**Given passage:**
I have a dataframe with 100 columns and col names like col1, col2, col3.... I want to apply certain transformation on the values of columns based on condition matches. I can store the column names in a array of string. And pass the value each element of the array in withColumn and based on When condition i can transform the values of the column vertically. But the question is, as Dataframe is immutable, so each updated version is need to store in a new variable and also new dataframe need to pass in withColumn to transform for next iteration. Is there any way to create array of dataframe so that new dataframe can be stored as a element of array and it can iterate based on the value of iterator. Or is there any other way to handle the same.
var arr_df : Array[DataFrame] = new Array[DataFrame](60)
--> This throws error "not found type DataFrame"

**Written task:**
Quote the Spark dataframe question from "I have a dataframe" to "Array[DataFrame] = new Array[DataFrame](60)".

[Entries for finding displayed items]
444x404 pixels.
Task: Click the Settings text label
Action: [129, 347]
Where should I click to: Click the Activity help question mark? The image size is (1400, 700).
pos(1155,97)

**In response:**
I have a dataframe with 100 columns and col names like col1, col2, col3.... I want to apply certain transformation on the values of columns based on condition matches. I can store the column names in a array of string. And pass the value each element of the array in withColumn and based on When condition i can transform the values of the column vertically. But the question is, as Dataframe is immutable, so each updated version is need to store in a new variable and also new dataframe need to pass in withColumn to transform for next iteration. Is there any way to create array of dataframe so that new dataframe can be stored as a element of array and it can iterate based on the value of iterator. Or is there any other way to handle the same.
var arr_df : Array[DataFrame] = new Array[DataFrame](60)